Less Boilerplate, More Building: My Transition to SvelteKit

If you’ve been following my work on projects like FRCGames or Hermit, you know I’m a fan of moving fast. As a developer, there is nothing quite as soul-crushing as spending three hours configuring a router or fighting with state management before you’ve even written a single line of your actual application logic.

For a long time, I operated within the "industry standard" ecosystems. But recently, I made a definitive shift. I’m trading in the heavy lifting for something leaner. Here is why I’m moving my primary development focus to SvelteKit.

In modern web development, we often pay what I call a "boilerplate tax." Whether it’s React’s useEffect hooks or the complex setup required for some Next.js configurations, you’re often writing code for the framework rather than for the user.

SvelteKit flips this script. Because Svelte is a compiler rather than a library, it understands what you’re trying to do at build time.

Why SvelteKit Wins for Me:

  • True Reactivity: No more useState. If I want to update a variable, I just assign it: count += 1. The framework handles the rest.
  • Filesystem Routing: It’s intuitive.

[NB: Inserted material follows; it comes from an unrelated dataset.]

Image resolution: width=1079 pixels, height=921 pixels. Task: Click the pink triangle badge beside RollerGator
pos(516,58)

Building out the directory for FOSS Dump felt natural—if I wanted a new page, I just made a new folder with a +page.svelte.
  • Server-Side First: The way SvelteKit handles load functions makes fetching data from APIs (like The Blue Alliance for my FRC projects) feel like a native part of the language rather than an afterthought.

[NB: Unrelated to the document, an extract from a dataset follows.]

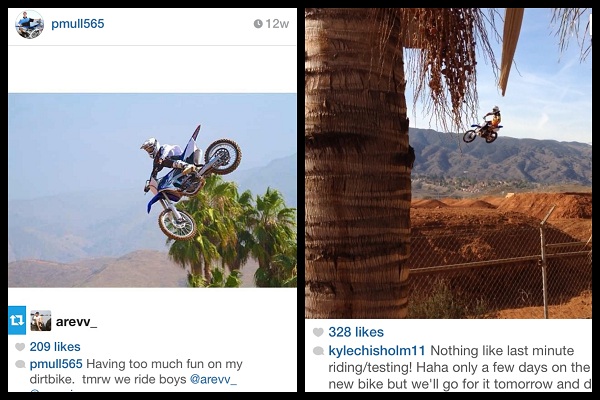This screenshot has height=400, width=600.
Task: Tap the heart icon beside 328 likes
Action: coord(318,332)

From Concept to Public Beta

When I launched FRCGames in public beta, the goal was simple: creating a fast, competitive space for the robotics community to engage with scouting data and game strategy. When you’re building for a community that thrives on precision and real-time stats, the technical stack needs to be invisible so the data can shine.

SvelteKit allowed me to focus on the logic of the guessing games and the seamless integration of The Blue Alliance API, rather than fighting with complex state management or re-rendering lags. This efficiency is exactly what allowed me to scale the site’s features quickly without getting bogged down in configuration. When the boilerplate disappears, I can spend more time building tools for teams and less time debugging the framework.

The FOSS Philosophy

As an advocate for Free and Open Source Software (FOSS), I appreciate tools that lower the barrier to entry. SvelteKit’s documentation is some of the best in the business, making it easier for contributors to jump into my projects like FOSS Dump without needing a PhD in framework-specific quirks.

What’s Next?

I’m currently rebuilding the foundation of my projects using this stack. The speed of SvelteKit combined with the power of Supabase has become my "killer combo" for 2026.

If you’re tired of fighting your tools and just want to get back to building cool stuff, give SvelteKit a shot. You might find that the best code is the code you didn't have to write.